**Task objective**
Copy out all of the records, exactly as they appear.

**Data for review**
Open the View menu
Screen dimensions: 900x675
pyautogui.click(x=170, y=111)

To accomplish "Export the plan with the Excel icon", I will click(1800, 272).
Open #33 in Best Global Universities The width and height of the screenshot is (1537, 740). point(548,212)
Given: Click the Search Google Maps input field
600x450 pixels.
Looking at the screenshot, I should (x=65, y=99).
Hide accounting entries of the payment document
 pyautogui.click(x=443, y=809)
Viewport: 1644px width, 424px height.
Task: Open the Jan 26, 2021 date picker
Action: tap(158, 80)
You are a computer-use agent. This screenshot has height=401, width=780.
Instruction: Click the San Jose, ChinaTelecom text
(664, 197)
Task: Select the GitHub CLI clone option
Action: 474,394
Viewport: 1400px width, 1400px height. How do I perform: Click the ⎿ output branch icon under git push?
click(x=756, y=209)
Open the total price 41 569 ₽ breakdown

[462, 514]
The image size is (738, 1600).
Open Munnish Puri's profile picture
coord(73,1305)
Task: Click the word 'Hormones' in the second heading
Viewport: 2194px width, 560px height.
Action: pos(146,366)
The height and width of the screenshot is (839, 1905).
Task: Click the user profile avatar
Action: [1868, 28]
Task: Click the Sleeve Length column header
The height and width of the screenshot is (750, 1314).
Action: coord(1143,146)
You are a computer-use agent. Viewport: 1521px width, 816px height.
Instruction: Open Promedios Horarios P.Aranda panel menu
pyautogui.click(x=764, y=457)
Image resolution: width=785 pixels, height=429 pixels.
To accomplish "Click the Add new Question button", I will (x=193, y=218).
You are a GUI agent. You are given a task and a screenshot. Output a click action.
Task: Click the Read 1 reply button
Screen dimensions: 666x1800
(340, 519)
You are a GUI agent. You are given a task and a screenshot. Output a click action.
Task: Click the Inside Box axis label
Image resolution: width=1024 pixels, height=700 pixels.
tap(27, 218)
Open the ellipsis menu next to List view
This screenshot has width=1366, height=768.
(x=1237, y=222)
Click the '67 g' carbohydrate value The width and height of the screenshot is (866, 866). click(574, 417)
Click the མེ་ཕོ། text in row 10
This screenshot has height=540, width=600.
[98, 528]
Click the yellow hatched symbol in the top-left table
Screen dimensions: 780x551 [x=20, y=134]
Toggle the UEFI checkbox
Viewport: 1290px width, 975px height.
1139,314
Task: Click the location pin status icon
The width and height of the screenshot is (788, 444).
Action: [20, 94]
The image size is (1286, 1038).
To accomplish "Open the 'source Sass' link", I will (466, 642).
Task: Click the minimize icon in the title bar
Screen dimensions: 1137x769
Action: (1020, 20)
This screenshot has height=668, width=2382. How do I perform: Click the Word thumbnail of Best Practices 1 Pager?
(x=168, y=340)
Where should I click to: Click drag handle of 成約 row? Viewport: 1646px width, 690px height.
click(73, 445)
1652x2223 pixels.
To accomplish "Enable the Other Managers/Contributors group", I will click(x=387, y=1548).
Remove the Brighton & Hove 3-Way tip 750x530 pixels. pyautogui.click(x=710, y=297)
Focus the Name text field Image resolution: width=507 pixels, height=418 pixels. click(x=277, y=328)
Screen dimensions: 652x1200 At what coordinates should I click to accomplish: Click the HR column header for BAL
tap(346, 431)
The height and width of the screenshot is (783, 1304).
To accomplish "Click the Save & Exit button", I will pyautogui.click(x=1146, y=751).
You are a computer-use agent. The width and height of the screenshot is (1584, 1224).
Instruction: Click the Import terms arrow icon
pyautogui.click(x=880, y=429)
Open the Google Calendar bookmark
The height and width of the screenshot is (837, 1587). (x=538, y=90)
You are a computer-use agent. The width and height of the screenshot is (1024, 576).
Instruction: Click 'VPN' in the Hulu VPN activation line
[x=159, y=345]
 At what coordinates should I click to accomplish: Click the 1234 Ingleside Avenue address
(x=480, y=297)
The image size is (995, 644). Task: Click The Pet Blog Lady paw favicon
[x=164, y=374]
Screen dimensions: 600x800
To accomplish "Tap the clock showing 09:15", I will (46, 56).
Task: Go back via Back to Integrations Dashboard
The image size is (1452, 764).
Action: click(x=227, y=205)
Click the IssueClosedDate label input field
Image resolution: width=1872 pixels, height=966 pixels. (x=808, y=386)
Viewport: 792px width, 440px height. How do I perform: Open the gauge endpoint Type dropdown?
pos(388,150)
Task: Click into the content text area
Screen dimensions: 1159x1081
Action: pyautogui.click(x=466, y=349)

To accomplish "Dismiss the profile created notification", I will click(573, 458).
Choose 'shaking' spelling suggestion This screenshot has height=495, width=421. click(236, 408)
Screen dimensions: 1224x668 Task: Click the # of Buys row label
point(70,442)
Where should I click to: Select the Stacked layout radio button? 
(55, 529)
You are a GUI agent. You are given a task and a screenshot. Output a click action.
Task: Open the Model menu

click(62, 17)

**Completed task**
Open the View menu
Screen dimensions: 900x675
pyautogui.click(x=170, y=111)

To accomplish "Export the plan with the Excel icon", I will click(1800, 272).
Open #33 in Best Global Universities The width and height of the screenshot is (1537, 740). point(548,212)
Given: Click the Search Google Maps input field
600x450 pixels.
Looking at the screenshot, I should (x=65, y=99).
Hide accounting entries of the payment document
 pyautogui.click(x=443, y=809)
Viewport: 1644px width, 424px height.
Task: Open the Jan 26, 2021 date picker
Action: tap(158, 80)
You are a computer-use agent. This screenshot has height=401, width=780.
Instruction: Click the San Jose, ChinaTelecom text
(664, 197)
Task: Select the GitHub CLI clone option
Action: 474,394
Viewport: 1400px width, 1400px height. How do I perform: Click the ⎿ output branch icon under git push?
click(x=756, y=209)
Open the total price 41 569 ₽ breakdown

[462, 514]
The image size is (738, 1600).
Open Munnish Puri's profile picture
coord(73,1305)
Task: Click the word 'Hormones' in the second heading
Viewport: 2194px width, 560px height.
Action: pos(146,366)
The height and width of the screenshot is (839, 1905).
Task: Click the user profile avatar
Action: [1868, 28]
Task: Click the Sleeve Length column header
The height and width of the screenshot is (750, 1314).
Action: coord(1143,146)
You are a computer-use agent. Viewport: 1521px width, 816px height.
Instruction: Open Promedios Horarios P.Aranda panel menu
pyautogui.click(x=764, y=457)
Image resolution: width=785 pixels, height=429 pixels.
To accomplish "Click the Add new Question button", I will (x=193, y=218).
You are a GUI agent. You are given a task and a screenshot. Output a click action.
Task: Click the Read 1 reply button
Screen dimensions: 666x1800
(340, 519)
You are a GUI agent. You are given a task and a screenshot. Output a click action.
Task: Click the Inside Box axis label
Image resolution: width=1024 pixels, height=700 pixels.
tap(27, 218)
Open the ellipsis menu next to List view
This screenshot has width=1366, height=768.
(x=1237, y=222)
Click the '67 g' carbohydrate value The width and height of the screenshot is (866, 866). click(574, 417)
Click the མེ་ཕོ། text in row 10
This screenshot has height=540, width=600.
[98, 528]
Click the yellow hatched symbol in the top-left table
Screen dimensions: 780x551 [x=20, y=134]
Toggle the UEFI checkbox
Viewport: 1290px width, 975px height.
1139,314
Task: Click the location pin status icon
The width and height of the screenshot is (788, 444).
Action: [20, 94]
The image size is (1286, 1038).
To accomplish "Open the 'source Sass' link", I will (466, 642).
Task: Click the minimize icon in the title bar
Screen dimensions: 1137x769
Action: (1020, 20)
This screenshot has height=668, width=2382. How do I perform: Click the Word thumbnail of Best Practices 1 Pager?
(x=168, y=340)
Where should I click to: Click drag handle of 成約 row? Viewport: 1646px width, 690px height.
click(73, 445)
1652x2223 pixels.
To accomplish "Enable the Other Managers/Contributors group", I will click(x=387, y=1548).
Remove the Brighton & Hove 3-Way tip 750x530 pixels. pyautogui.click(x=710, y=297)
Focus the Name text field Image resolution: width=507 pixels, height=418 pixels. click(x=277, y=328)
Screen dimensions: 652x1200 At what coordinates should I click to accomplish: Click the HR column header for BAL
tap(346, 431)
The height and width of the screenshot is (783, 1304).
To accomplish "Click the Save & Exit button", I will pyautogui.click(x=1146, y=751).
You are a computer-use agent. The width and height of the screenshot is (1584, 1224).
Instruction: Click the Import terms arrow icon
pyautogui.click(x=880, y=429)
Open the Google Calendar bookmark
The height and width of the screenshot is (837, 1587). (x=538, y=90)
You are a computer-use agent. The width and height of the screenshot is (1024, 576).
Instruction: Click 'VPN' in the Hulu VPN activation line
[x=159, y=345]
 At what coordinates should I click to accomplish: Click the 1234 Ingleside Avenue address
(x=480, y=297)
The image size is (995, 644). Task: Click The Pet Blog Lady paw favicon
[x=164, y=374]
Screen dimensions: 600x800
To accomplish "Tap the clock showing 09:15", I will (46, 56).
Task: Go back via Back to Integrations Dashboard
The image size is (1452, 764).
Action: click(x=227, y=205)
Click the IssueClosedDate label input field
Image resolution: width=1872 pixels, height=966 pixels. (x=808, y=386)
Viewport: 792px width, 440px height. How do I perform: Open the gauge endpoint Type dropdown?
pos(388,150)
Task: Click into the content text area
Screen dimensions: 1159x1081
Action: pyautogui.click(x=466, y=349)

To accomplish "Dismiss the profile created notification", I will click(573, 458).
Choose 'shaking' spelling suggestion This screenshot has height=495, width=421. click(236, 408)
Screen dimensions: 1224x668 Task: Click the # of Buys row label
point(70,442)
Where should I click to: Select the Stacked layout radio button? 
(55, 529)
You are a GUI agent. You are given a task and a screenshot. Output a click action.
Task: Open the Model menu

click(62, 17)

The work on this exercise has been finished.